### Text provided
════
This challenge presents us with a book management service. It allows us to add/delete/list/read books, using the following user friendly terminal UI:

Welcome to the Bookmanager 4.7

What would you like to do?
0) list books
1) read book
2) add book
3) delete book
4) exit

As a bonus, we are also given the libc library used by the server.

At the surface, this looks like a run-of-the-mill heap exploitation challenge, where you need to overflow from one book into another, or perhaps delete a book and read it after. This turned out not to be the case, as reverse engineering the binary showed no obvious errors relating to overflows and use-after-free.

After some time, I spotted the problem: when reading a book, the content is passed as the first argument to printf, which allows a classic format string exploit. The plan of attack is to overwrite a GOT entry with system, and then making sure that the corresponding function is called with the string "/bin/sh".
════
### Instruction 1
In the listing, take the stretch from the line containing "You are a computer-use" through the end of the listing and write it out again with "breadcrumb" swapped for "navigation trail", changing nothing else. Leave the pictures out.

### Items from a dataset
════
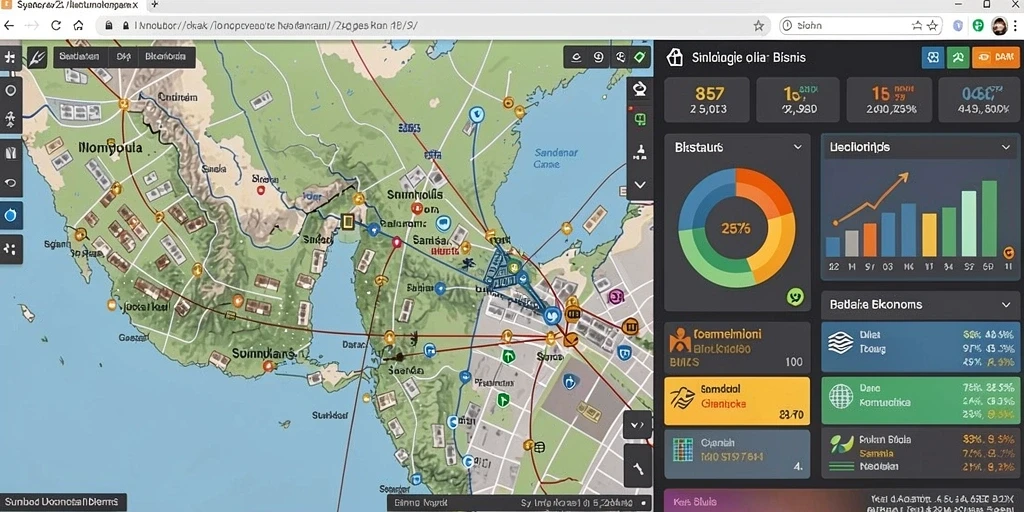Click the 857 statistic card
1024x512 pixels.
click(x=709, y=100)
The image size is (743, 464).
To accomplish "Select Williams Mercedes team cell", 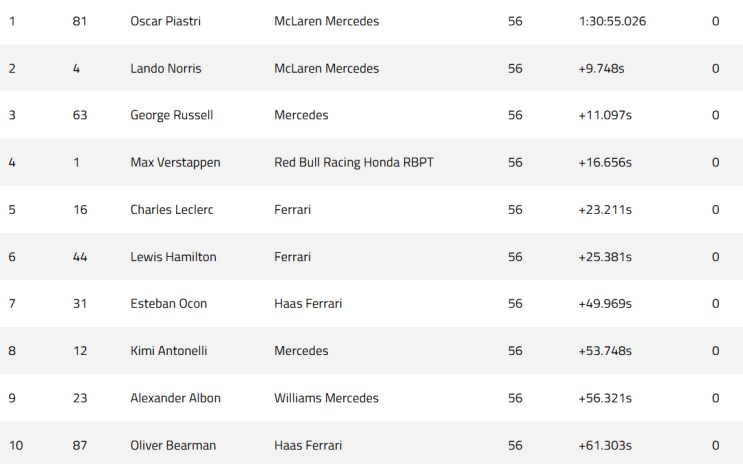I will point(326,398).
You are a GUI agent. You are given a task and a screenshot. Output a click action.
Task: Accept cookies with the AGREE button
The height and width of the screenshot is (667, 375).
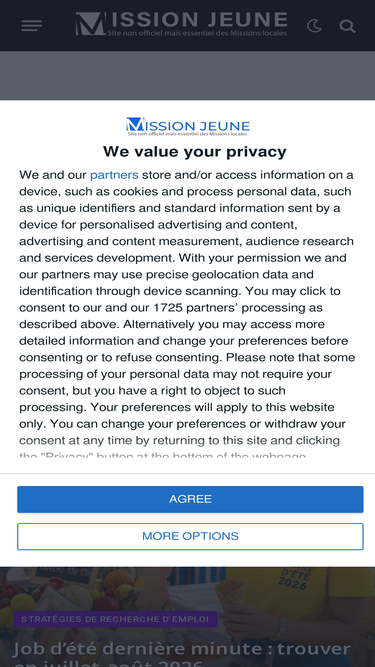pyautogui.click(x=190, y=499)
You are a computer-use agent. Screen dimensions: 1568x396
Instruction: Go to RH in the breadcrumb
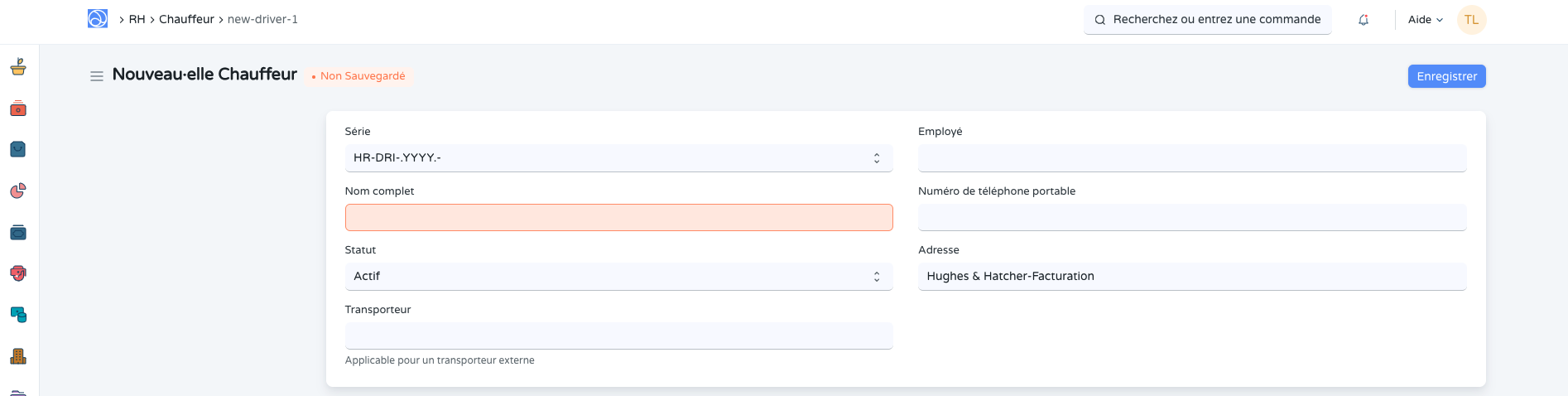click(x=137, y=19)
════
### Instruction 2
Carry on the write-up of the book management challenge from the point where it stops.

### Expected output 1
You are a computer-use agent. Screen dimensions: 1568x396
Instruction: Go to RH in the navigation trail
click(x=137, y=19)

### Expected output 2
But first we need to solve some technical problems:

1) Create a script to handle the connection and perform the exploit

We can do that using python with the pwntools library, which allows us to write functions like this:

def del_book(pos):
    p.sendline('3')
    p.recvuntil('> ')
    p.sendline(str(pos))
    p.recvuntil('> ')

Automating this is important to do early on as you often need to navigate the menu multiple times, and it makes it much easier to test the logic separately.

2) Find the binary base address

Before writing any binary exploit, it is important to run checksec or similar:

[\*] 'aarhus-ctf-2019/bookmanager/bookmanager'
    Arch:     amd64-64-little
    RELRO:    Partial RELRO
    Stack:    Canary found
    NX:       NX enabled
    PIE:      PIE enabled

We can see that it has basically all modern mitigations. Canaries and NX aren't important in this case, but we need to overcome PIE (Position Independent Executable) before proceeding further. We do that by leaking up the stack using the format string until we find a known base pointer:

add_book(0, 'author', 'title', 8, "%10$llu")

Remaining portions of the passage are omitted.